Impact evaluation (still disappointing in 2025)
In 2015, it was almost unheard of to evaluate NLG systems on the basis of real-world impact; unfortunately, this remain true in 2025. We’ve done some impact evaluations in my group (blog), but I’ve seen very little elsewhere looking at real-world impact of text generation (although there has been some work on real-world impact of code generation). I recently was trying to help some PhD students (not at Aberdeen) write a survey related to evaluation, and it was clear that that had little exposure to or knowledge of impact evaluation.
This is very depressing, especially in 2025. We tell people that AI will change everything and have a huge impact on human lives and societies, but we refuse to actually try to measure this impact…
Commercial pressure (gotten worse in 2025)
In 2015 commercial NLG companies (such as Arria) existed, but they didnt have much influence over how academic NLG systems are evaluated. Unfortunately in 2025, the big LLM vendors (especially OpenAI) have a lot of influence over evaluation, including in academic papers, and I strongly suspect they push evaluations which make their systems look good (which explains the problems I described in blog); essentially they view evaluation as marketing. The LLM vendors also do not encourage NLG evaluations (blog), despite the fact that LLMs are generative language engines.
So this is an area where the situation is worse in 2025 than in 2015.
Final Thoughts
In 2025 we have much better evaluation techniques than in 2015, especially LLM-as-judge for automatic evaluation, and annotation-based human evaluation. This is great, and what is also great is the progress. Evaluation in 2020 was largely unchanged from 2015 and even 2010 (eg, focus on BLEU), so its very encouraging to see the progress in 2025. Progress continues, for example, I am very interested in human evaluations based on error-span annotation, and we plan to use this in one of our projects in 2025.

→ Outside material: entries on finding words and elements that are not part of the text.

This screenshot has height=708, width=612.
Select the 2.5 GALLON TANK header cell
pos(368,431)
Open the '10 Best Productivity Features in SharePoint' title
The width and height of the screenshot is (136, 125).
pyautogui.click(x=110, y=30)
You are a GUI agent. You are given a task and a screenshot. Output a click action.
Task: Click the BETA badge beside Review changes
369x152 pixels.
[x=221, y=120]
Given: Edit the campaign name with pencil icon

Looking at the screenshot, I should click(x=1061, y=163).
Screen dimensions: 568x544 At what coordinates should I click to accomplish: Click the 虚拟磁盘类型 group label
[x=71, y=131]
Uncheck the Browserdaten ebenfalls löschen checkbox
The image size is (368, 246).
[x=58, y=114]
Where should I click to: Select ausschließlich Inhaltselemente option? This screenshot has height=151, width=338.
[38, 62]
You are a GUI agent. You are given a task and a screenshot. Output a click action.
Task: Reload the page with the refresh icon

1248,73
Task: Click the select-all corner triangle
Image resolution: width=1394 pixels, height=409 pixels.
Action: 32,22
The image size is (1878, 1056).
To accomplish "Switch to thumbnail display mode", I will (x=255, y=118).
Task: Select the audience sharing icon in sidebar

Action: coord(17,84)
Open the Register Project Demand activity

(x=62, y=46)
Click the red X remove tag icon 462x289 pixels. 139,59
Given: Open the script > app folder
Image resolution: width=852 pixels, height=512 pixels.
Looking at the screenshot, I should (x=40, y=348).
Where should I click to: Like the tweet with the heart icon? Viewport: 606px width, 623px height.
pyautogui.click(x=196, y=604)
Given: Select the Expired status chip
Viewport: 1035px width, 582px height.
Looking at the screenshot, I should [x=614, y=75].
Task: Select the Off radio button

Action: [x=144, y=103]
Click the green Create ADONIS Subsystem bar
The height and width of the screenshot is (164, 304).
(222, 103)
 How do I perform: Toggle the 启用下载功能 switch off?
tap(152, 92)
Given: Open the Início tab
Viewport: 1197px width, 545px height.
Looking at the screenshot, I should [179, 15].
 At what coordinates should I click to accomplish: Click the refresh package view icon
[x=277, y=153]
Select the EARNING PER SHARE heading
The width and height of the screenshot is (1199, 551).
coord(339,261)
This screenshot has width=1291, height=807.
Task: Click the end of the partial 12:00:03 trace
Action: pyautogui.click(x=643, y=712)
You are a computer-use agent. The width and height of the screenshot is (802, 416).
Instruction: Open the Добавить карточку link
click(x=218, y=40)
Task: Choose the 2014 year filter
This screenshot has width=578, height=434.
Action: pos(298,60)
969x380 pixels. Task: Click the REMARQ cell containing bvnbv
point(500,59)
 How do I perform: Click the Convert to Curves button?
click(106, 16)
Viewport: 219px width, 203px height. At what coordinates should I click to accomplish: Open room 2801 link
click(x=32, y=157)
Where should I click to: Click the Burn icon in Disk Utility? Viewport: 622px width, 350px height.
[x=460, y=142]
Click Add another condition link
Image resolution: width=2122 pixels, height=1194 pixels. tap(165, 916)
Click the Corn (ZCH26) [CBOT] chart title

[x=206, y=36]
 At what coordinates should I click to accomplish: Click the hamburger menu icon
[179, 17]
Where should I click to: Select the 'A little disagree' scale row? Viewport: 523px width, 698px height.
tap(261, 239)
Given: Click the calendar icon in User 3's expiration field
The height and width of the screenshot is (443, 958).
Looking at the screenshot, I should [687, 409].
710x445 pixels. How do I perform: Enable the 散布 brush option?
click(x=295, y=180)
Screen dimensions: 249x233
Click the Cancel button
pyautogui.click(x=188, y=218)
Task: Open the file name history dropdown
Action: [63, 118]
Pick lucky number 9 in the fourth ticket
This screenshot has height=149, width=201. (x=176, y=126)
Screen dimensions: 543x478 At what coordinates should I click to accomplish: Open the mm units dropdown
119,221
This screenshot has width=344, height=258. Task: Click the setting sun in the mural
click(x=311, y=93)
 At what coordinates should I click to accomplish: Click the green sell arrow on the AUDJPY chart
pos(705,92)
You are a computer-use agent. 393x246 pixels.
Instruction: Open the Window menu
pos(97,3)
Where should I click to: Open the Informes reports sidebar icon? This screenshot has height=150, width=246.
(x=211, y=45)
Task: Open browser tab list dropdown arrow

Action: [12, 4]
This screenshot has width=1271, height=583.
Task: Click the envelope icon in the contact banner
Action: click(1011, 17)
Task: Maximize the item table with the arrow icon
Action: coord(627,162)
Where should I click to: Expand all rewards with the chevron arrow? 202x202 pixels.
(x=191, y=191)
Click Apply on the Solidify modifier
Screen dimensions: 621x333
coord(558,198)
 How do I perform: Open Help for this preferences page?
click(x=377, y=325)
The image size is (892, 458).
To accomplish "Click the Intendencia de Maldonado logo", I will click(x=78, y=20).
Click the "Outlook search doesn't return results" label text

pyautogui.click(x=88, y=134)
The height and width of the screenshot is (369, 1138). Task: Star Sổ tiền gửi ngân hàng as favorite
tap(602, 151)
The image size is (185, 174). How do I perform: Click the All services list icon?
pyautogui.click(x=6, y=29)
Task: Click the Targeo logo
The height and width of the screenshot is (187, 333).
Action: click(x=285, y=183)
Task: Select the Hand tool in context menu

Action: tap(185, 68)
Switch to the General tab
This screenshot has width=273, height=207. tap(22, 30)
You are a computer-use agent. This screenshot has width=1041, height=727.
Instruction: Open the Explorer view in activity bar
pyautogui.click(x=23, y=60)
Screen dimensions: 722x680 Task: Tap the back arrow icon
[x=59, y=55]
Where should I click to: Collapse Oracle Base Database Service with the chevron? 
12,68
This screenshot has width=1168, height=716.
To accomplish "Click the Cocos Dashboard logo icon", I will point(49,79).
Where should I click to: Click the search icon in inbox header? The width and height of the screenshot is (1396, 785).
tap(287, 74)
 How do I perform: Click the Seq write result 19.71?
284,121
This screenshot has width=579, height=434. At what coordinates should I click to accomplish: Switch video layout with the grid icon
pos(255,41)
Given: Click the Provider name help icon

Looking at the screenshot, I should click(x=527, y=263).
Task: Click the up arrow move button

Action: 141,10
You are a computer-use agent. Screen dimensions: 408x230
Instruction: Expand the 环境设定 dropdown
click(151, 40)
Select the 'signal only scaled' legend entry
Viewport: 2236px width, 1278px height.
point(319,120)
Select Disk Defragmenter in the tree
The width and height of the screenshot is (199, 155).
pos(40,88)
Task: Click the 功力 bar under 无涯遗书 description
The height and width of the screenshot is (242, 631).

What is discouraging is the lack of progress in replication, experimental robustness, and (especially) evaluating impact. Unfortunately much of the research community still views evaluation as a kind of game, where the goal is to come up with impressive numbers, with little concern for whether the numbers were produced robustly or mean anything in real-world usage. Looking forward, I am concerned about the strong and growing influence of LLM vendors who view evaluation as a marketing exercise.
So overall, I see a lot of progress in techniques and technology, but much less progress in culture and attitudes, which perhaps is not surprising; tech changes much faster than people!